[Text block]

In other words, if I want to participate in civil life, I need to leave my religious beliefs at the door — they are irrelevant.

But do secularists also take this bargain? I suspect Andrew Sullivan would be on Linker’s side in this debate, given his endless prattling on about “Christianists.” But elsewhere on TNR’s site, Sullivan writes the following about Republicans in the Foley scandal:

There is something deeply sick about a Republican elite that is comfortable around gay people, dependent on gay people, staffed by gay people–and yet also rests on brutal exploitation of homophobia to win elections at the base. These public homophobes, just like the ones in the Vatican, may even tolerate gay misbehavior more readily than adjusted gay people do. If you treat gay sex in any form as a shameful secret to keep concealed, the line between adult, consensual contact and the sexual exploitation of the young may not seem so stark. That’s how someone like Speaker Dennis Hastert could have chosen not to know: He was already choosing not to know Foley was gay. In this way, Hastert is a milquetoast, secular version of Cardinal Bernard Law.

Many in the GOP have overcome this shame. The Log Cabin Republicans, for example, have shown how gay people can operate in conservative politics without having to be embarrassed, screwed up, or pathological. Some Republican senators–John McCain, Gordon Smith, Arlen Specter–seem able to deal with gay people and gay issues forthrightly, even if they do not support full gay equality.

But such honesty is scarce in this White House and this Congress. The miserable example of Mary Cheney, Stepford daughter, shows the full force of this syndrome. It isn’t pretty. It depends upon knowing when to be silent, tip-toeing around bigotry, and shilling for people who may be personally accepting but publicly so in debt to the religious right that they cannot even formally speak the word “gay” in public.

It is this deeper, more nuanced hypocrisy that this episode exposes. The closet tolerants–and they include both the president and vice president–exist in a party that has built its electoral machine on systematic intolerance and the fueling of populist fear of homosexuals. This edifice cannot stand indefinitely, and the sudden collapse of Mark Foley’s career may be a portent of what is to come. The old manners of GOP Washington are being buffeted by the countervailing currents of gay mainstreaming and political opportunism. At some point, Republicans are going to have to choose between the two.

[/Text block]
[Material shown]

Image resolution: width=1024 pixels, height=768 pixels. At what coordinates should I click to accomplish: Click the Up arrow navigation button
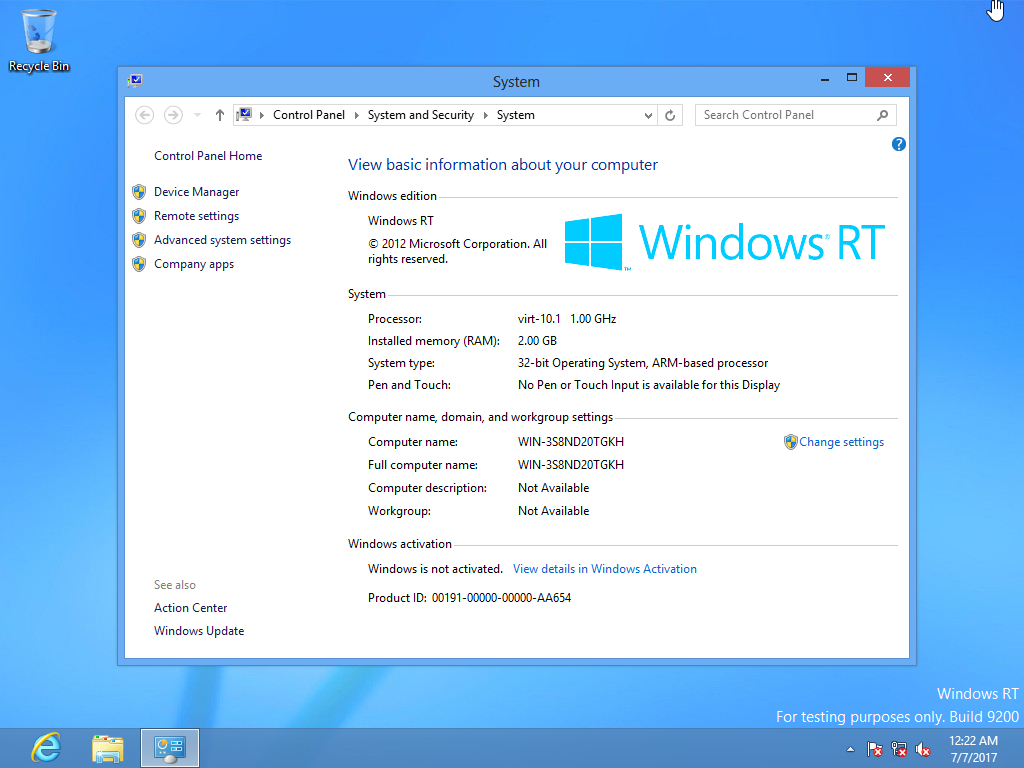click(220, 115)
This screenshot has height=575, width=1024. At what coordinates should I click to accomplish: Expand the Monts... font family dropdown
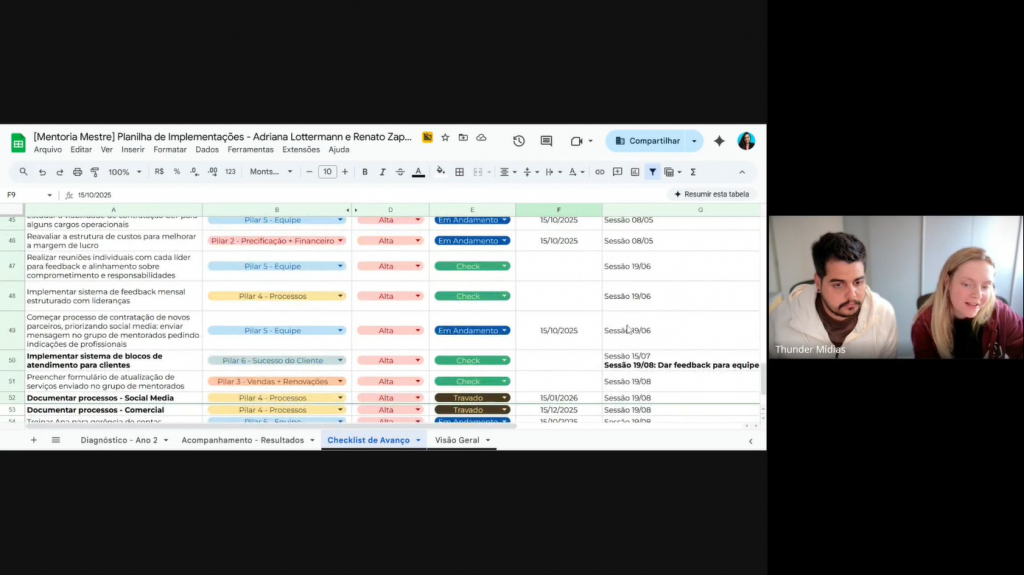[271, 172]
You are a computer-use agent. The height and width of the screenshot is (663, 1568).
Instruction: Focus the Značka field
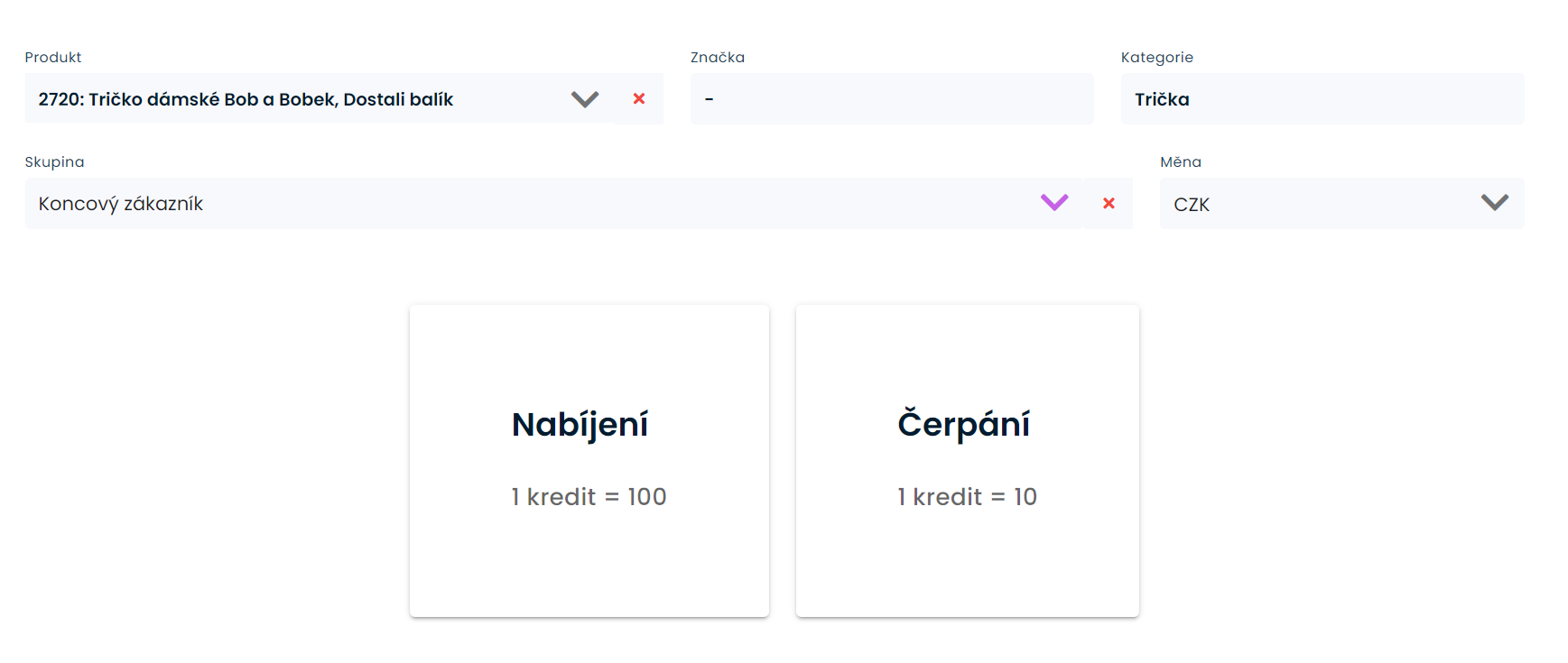(891, 99)
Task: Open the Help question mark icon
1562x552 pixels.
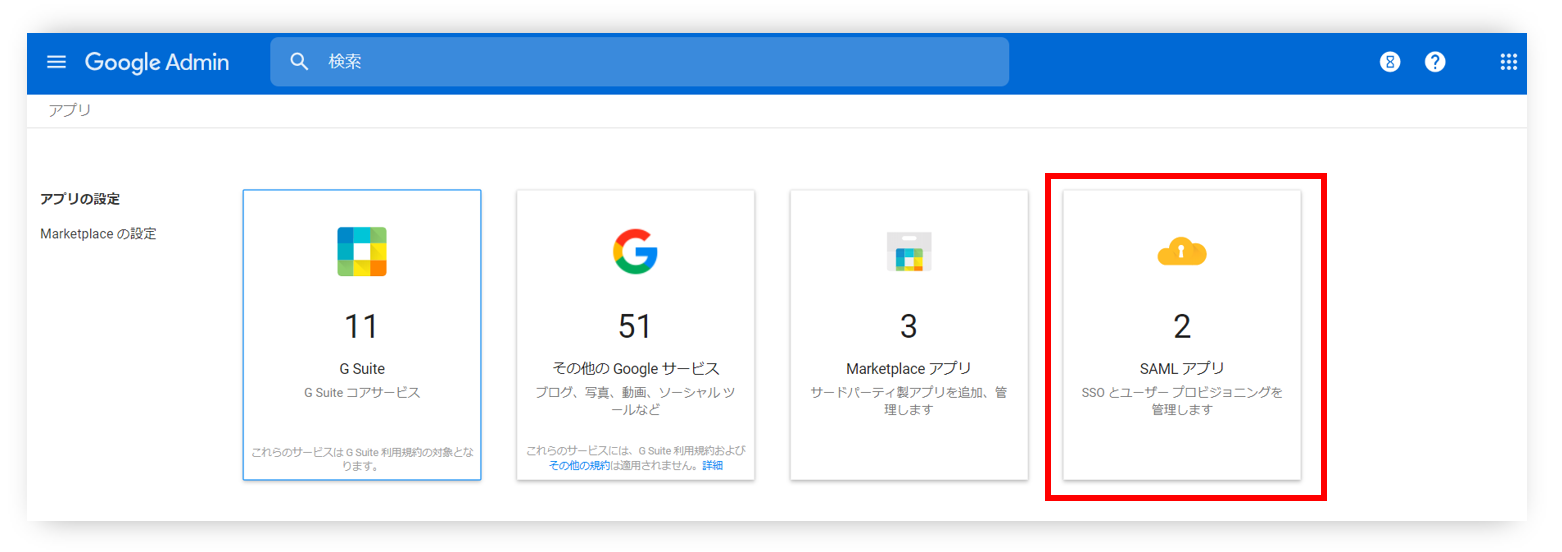Action: click(x=1435, y=62)
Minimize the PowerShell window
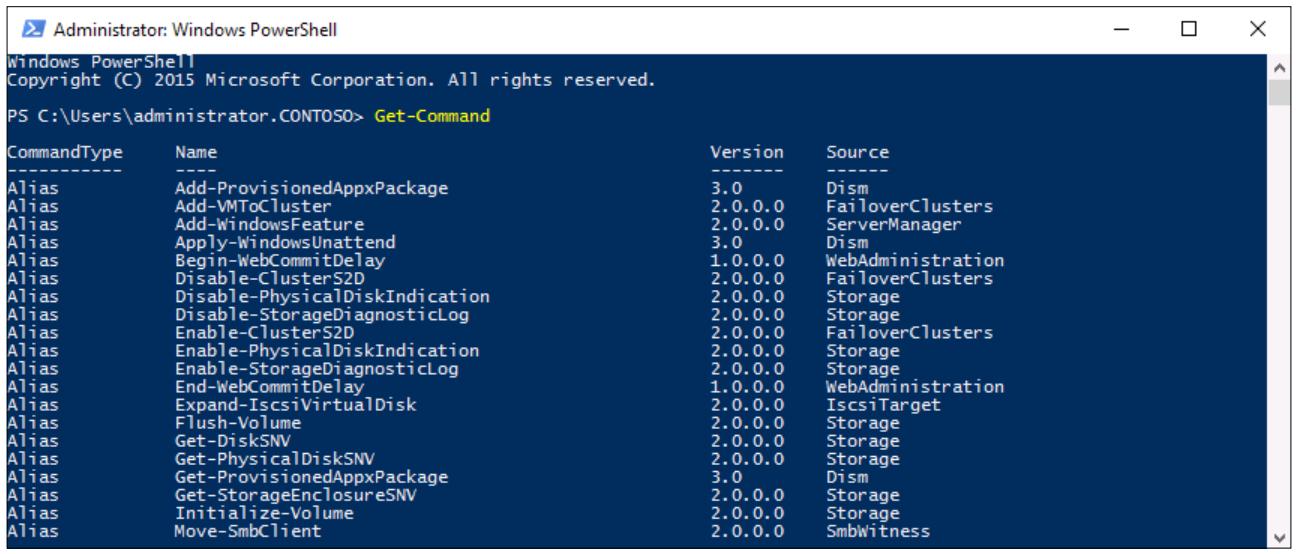 (1127, 30)
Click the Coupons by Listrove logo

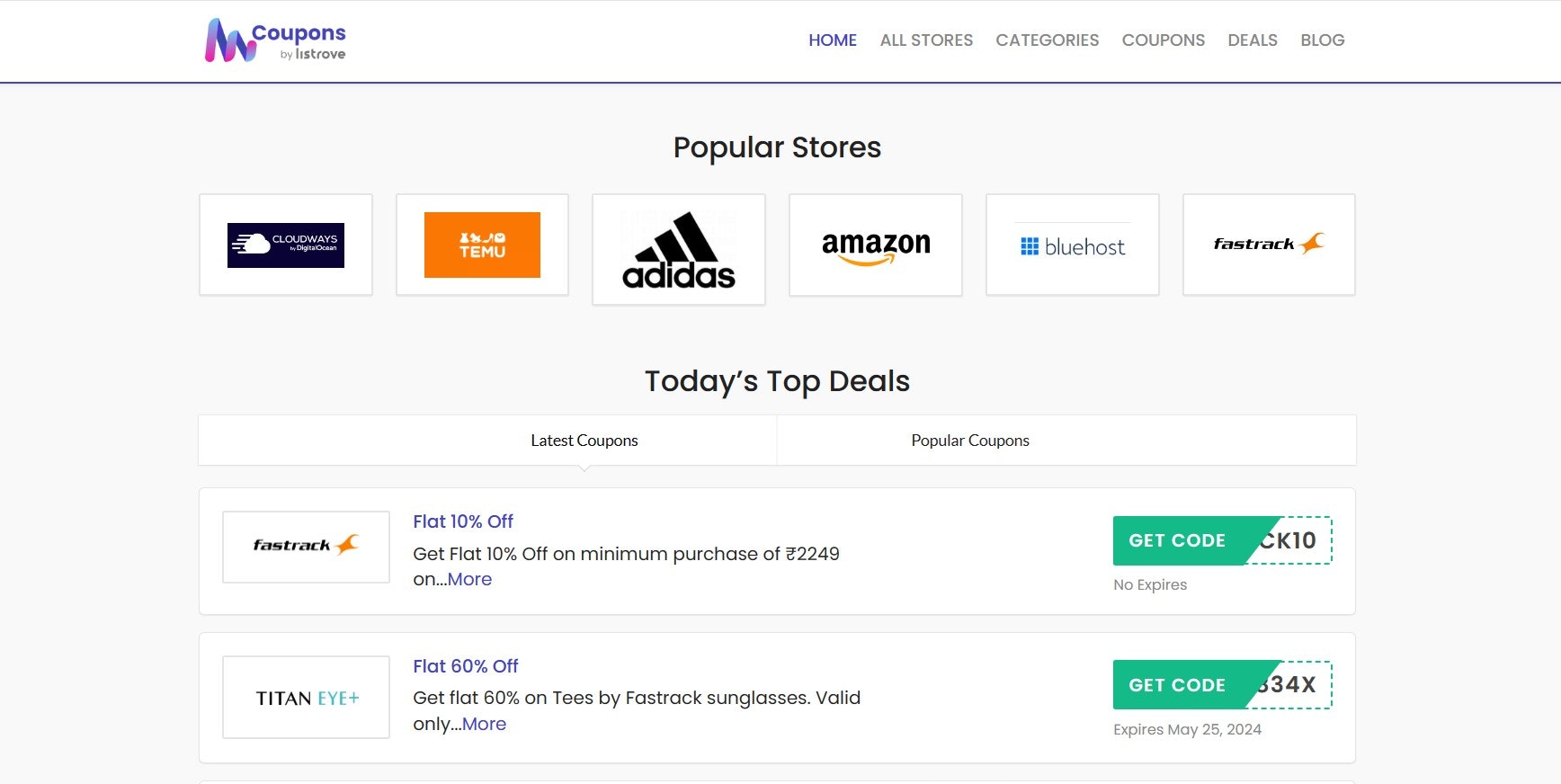[275, 41]
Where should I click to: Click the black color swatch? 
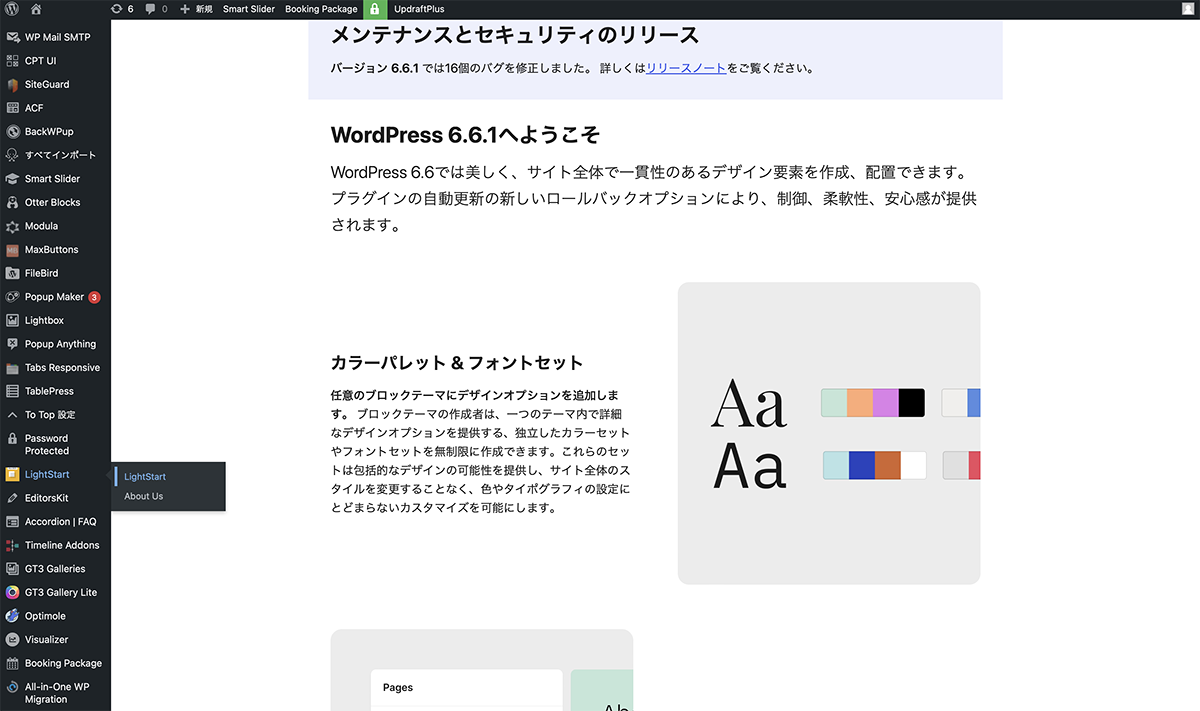[911, 403]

[/Material shown]

*Questions on the material*:
- a) In the passage about the Foley scandal, which Republican senators does Sullivan name as able to deal with gay people and gay issues forthrightly?
- b) Continue the passage about the Foley scandal from the point where it stops.
The listing is separate material and has no connection to the passage about the Foley scandal.

*Answers to the problems*:
- a) John McCain, Gordon Smith, and Arlen Specter.

- b)
Let’s set aside for a moment that what Sullivan means by “equality” is redefining marriage to include same sex couples, and whether that logically flows from tolerance of gay people.

What Sullivan is saying is that there is a sickening hypocrisy for Republicans to privately tolerate gay people but publicly oppose gay issues. Sullivan says that this cannot stand, and will ruin Republicans from within unless they “choose between the two.”

But isn’t this dis-integration exactly what Linker is trying to sell religious people with the “liberal bargain?” Wouldn’t there be a deep hypocrisy in privately believing that legal abortions kill a million unborn children a year, and not using one’s political influence to try to stop it? And wouldn’t it eventually ruin us from the inside? Is “closet religiousness” any less ruinous than “closet tolerance?”

In the debate, Russ Douthat responded with the following:

This isn’t just blinkered, unfair, and contrary to the actual American tradition of how religion and politics interact; it’s also dangerous to liberalism, because it vindicates those people–Christians and secularists alike–who have always said that faith and liberalism aren’t compatible and that everyone need to choose between Christ and the republic, between God and Caesar. And, if you force Americans to make that choice, I’m not sure you’ll be happy with the results.

Secularists like to say that they are proposing no such choice — merely insisting that religious people compartmentalize their religious and political activities. But this is a ruinous disintegration, and as Sullivan’s column exhibits, secularists know that, too.

UPDATE: As I suspected Sullivan has backed Linker’s position. So I ask Mr. Sullivan — why should I accept a bargain that will lead to my ruin?